***** Entries shown
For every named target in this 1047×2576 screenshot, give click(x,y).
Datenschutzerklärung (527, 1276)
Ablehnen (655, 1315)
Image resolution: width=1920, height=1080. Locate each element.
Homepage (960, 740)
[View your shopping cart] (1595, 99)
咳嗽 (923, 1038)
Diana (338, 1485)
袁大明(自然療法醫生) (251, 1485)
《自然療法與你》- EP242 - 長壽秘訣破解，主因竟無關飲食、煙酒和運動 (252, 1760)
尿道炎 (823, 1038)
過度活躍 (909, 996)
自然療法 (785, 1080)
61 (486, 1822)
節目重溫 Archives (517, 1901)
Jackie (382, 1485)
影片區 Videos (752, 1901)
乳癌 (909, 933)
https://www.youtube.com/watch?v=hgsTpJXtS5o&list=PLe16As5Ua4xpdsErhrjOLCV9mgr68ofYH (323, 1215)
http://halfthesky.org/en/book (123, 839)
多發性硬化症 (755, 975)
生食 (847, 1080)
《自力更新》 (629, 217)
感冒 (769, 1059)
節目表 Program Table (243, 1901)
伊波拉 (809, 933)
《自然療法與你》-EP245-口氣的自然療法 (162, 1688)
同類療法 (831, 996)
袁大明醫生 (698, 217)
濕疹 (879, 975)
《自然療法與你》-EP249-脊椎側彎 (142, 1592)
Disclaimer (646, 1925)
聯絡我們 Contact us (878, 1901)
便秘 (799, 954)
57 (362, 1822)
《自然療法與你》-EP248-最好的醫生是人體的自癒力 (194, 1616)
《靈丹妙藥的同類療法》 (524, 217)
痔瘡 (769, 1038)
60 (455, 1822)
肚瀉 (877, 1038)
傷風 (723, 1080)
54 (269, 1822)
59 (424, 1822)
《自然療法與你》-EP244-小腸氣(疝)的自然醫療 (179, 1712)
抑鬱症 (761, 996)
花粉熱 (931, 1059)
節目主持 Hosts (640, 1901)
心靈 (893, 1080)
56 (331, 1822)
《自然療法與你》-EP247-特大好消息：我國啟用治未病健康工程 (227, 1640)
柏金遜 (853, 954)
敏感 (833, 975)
**********
## What to do
All records must be transcribed exactly, with none left out.

## Solved exercise
For every named target in this 1047×2576 screenshot, give click(x,y).
Datenschutzerklärung (527, 1276)
Ablehnen (655, 1315)
Image resolution: width=1920, height=1080. Locate each element.
Homepage (960, 740)
[View your shopping cart] (1595, 99)
咳嗽 (923, 1038)
Diana (338, 1485)
袁大明(自然療法醫生) (251, 1485)
《自然療法與你》- EP242 - 長壽秘訣破解，主因竟無關飲食、煙酒和運動 (252, 1760)
尿道炎 (823, 1038)
過度活躍 (909, 996)
自然療法 (785, 1080)
61 (486, 1822)
節目重溫 Archives (517, 1901)
Jackie (382, 1485)
影片區 Videos (752, 1901)
乳癌 (909, 933)
https://www.youtube.com/watch?v=hgsTpJXtS5o&list=PLe16As5Ua4xpdsErhrjOLCV9mgr68ofYH (323, 1215)
http://halfthesky.org/en/book (123, 839)
多發性硬化症 (755, 975)
生食 (847, 1080)
《自力更新》 (629, 217)
感冒 (769, 1059)
節目表 Program Table (243, 1901)
伊波拉 (809, 933)
《自然療法與你》-EP245-口氣的自然療法 (162, 1688)
同類療法 (831, 996)
袁大明醫生 (698, 217)
濕疹 (879, 975)
《自然療法與你》-EP249-脊椎側彎 (142, 1592)
Disclaimer (646, 1925)
聯絡我們 Contact us (878, 1901)
便秘 (799, 954)
57 (362, 1822)
《自然療法與你》-EP248-最好的醫生是人體的自癒力 (194, 1616)
《靈丹妙藥的同類療法》 (524, 217)
痔瘡 (769, 1038)
60 (455, 1822)
肚瀉 (877, 1038)
傷風 (723, 1080)
54 (269, 1822)
59 (424, 1822)
《自然療法與你》-EP244-小腸氣(疝)的自然醫療 (179, 1712)
抑鬱症 (761, 996)
花粉熱 (931, 1059)
節目主持 Hosts (640, 1901)
心靈 (893, 1080)
56 (331, 1822)
《自然療法與你》-EP247-特大好消息：我國啟用治未病健康工程 (227, 1640)
柏金遜 (853, 954)
敏感 (833, 975)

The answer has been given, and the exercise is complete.